◆ **Your assignment**
Keep only those lines of the records that include the string "Given".

◆ **Supplied entries**
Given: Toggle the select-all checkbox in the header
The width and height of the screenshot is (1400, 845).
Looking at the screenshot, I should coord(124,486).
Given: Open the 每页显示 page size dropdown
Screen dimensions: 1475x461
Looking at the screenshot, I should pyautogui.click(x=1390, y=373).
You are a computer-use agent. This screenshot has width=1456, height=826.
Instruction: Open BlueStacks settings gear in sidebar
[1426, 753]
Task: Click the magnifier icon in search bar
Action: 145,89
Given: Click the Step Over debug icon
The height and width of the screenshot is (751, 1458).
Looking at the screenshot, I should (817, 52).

* * *

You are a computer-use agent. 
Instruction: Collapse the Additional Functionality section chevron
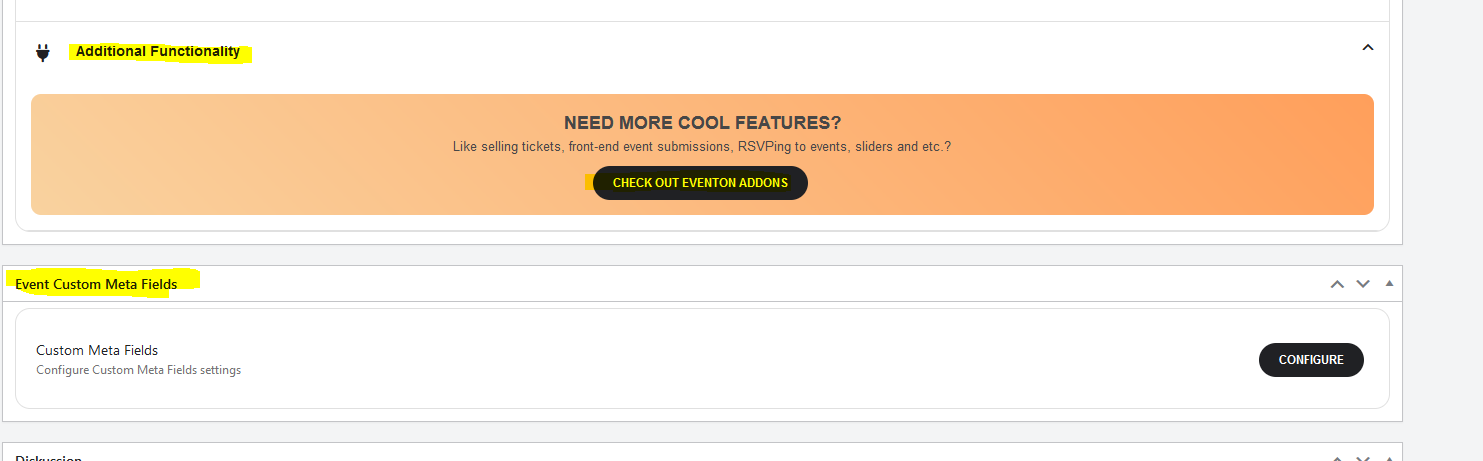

◆ **The completed task**
Given: Toggle the select-all checkbox in the header
Given: Open the 每页显示 page size dropdown
Given: Click the Step Over debug icon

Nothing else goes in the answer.